GB22-1, GB22-2 及びKH23-1航海においてトカラ列島周辺海域で採取された堆積岩の石灰質微化石に基づく堆積年代

有元 純・田中裕一郎

トカラ列島周辺海域で実施されたGB22-1,GB22-2及びKH23-1航海において得られた堆積岩について,年代決定に有効な石灰質微化石(石灰質ナノ化石・浮遊性有孔虫)の検討を行った.示準化石の産出が認められた試料は,全体として下部鮮新統以上の国際標準化石帯(CN10–CN15帯/ PL5–PT1帯)に対比される.石灰質ナノ化石CN10c–CN13a亜帯の試料群は,琉球弧に広く分布する島尻層群中–上部相当の地質体に由来すると考えられる.CN14帯に対比される試料群は,更新世における活発な火山活動を背景とした地質体形成を示唆する.またCN14b–CN15帯に属する地質体の調査海域における分布は,後期第四紀地質構造発達史の解明のために重要な地質情報を提供する.

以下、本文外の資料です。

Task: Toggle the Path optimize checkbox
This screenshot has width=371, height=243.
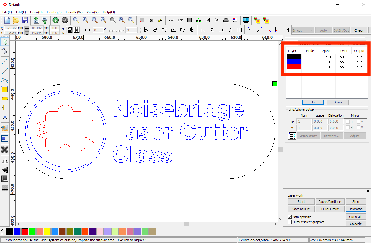Action: point(290,217)
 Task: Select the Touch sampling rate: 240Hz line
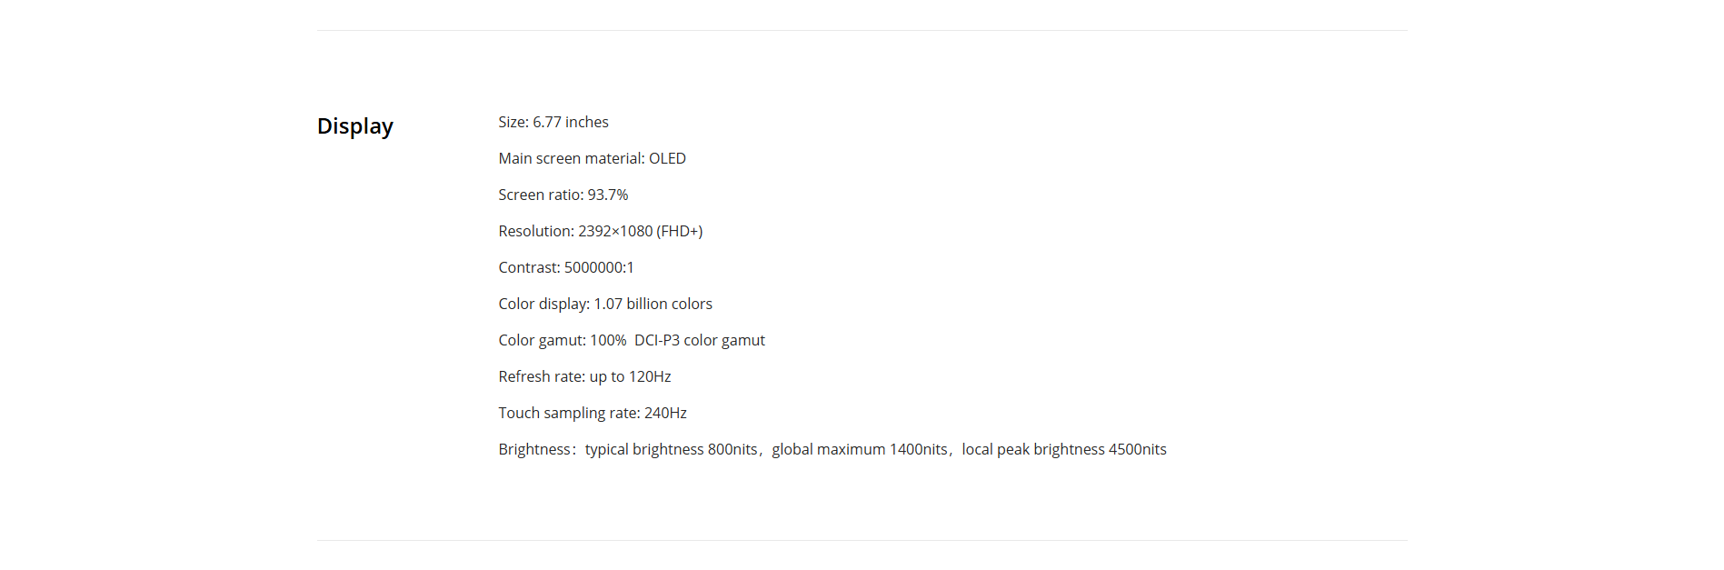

トカラ列島西方海域及び屋久島南方海域の底質分布とその制御要因

鈴木克明・板木拓也・片山 肇・兼子尚知・針金由美子・齋藤直輝・岩谷北斗・松井浩紀・石塚 治・山﨑 誠・有元 純・徳田悠希・千徳明日香・池内絵里・井口 亮・鈴木 淳・清家弘治

トカラ列島西方海域および屋久島南方海域で実施した海底地質調査航海GB22-1及びGB22-2では,95地点で表層採泥,1地点で柱状採泥を実施した.取得した堆積物試料や海底写真等の底質データに対して,コケムシ類の
分析,生体サンゴ・サンゴ遺骸の分布の検討,浮遊性有孔虫の群集・サイズ分布・保存状態の検討,環境DNA抽出などの各種分析を行った.トカラ列島西方海域においては,おおむね水深800 m以上の平坦な海底に中粒砂質から泥質の堆積物が分布し,点在する地形的高まりの頂部付近に露頭が点在する.地形的高まりの周囲には礫質堆積物や局所的にリップルを呈する砂質堆積物が確認された.こうした底質分布はアジア大陸や九州など周辺の陸地からの豊富な細粒堆積物供給と,海域を北上する黒潮と地形効果により局所的に発生している底層流の影響で説明できる.屋久島南方海域においては,屋久新曾根をはじめとする種子・屋久海脚の稜線部に広大な露岩域が分布し,その東西に礫質から泥質堆積物が分布する.この中で砂質堆積物は生物源砕屑物を多く含んでおり,リップルを呈する地点も複数観察された.こうした底質分布は,海域を東に進み太平洋に抜ける黒潮が海脚を横切る際の流速増大・減少にともなう侵食作用の卓越や堆積物の移動を示していると考えられる.コケムシ類の分析結果,サンゴ類の分布,浮遊性有孔虫の群集・サイズ分布・保存状態の検討から,トカラ列島西方海域および屋久島南方海域においても,生物生産が黒潮の影響を強く受けていることが示唆された.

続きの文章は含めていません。